Me too! I actually had a dream that We came back and all I found were empty blue eggshells lol


----------



## seminole wind (Aug 22, 2015)

nice pictures!


----------



## dawg53 (Aug 25, 2015)

Water temps at Jax beach are around 70...a little cool for this dawg.


----------



## 8hensalaying (Jun 5, 2015)

dawg53 said:


> Water temps at Jax beach are around 70...a little cool for this dawg.
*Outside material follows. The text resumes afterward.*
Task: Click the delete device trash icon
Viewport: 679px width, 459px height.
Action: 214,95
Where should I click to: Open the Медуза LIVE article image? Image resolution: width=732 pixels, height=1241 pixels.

You'll notice I didn't go in lol, But Katie had a ball so that is what matters! My joy was watching her


----------



## seminole wind (Aug 22, 2015)

This winter has been ridiculous. But there's always January and February.


----------



## robin416 (Sep 8, 2013)

seminolewind said:


> This winter has been ridiculous. But there's always January and February.


Shhhh before you jinx us.


----------



## CFAdmin (Dec 16, 2015)

Vacay in water in December? Looks like a cool time.


----------



## 8hensalaying (Jun 5, 2015)

Austin said:


> Vacay in water in December? Looks like a cool time.


very unusual weather  It was wonderful, just too short, came home to cold rain


----------



## robin416 (Sep 8, 2013)

Huh, it must have been an El Nino year my first winter in VA. We were out on the boats in February in bathing suits.


----------



## seminole wind (Aug 22, 2015)

Wow . It's like that here now. People still at the beach.


----------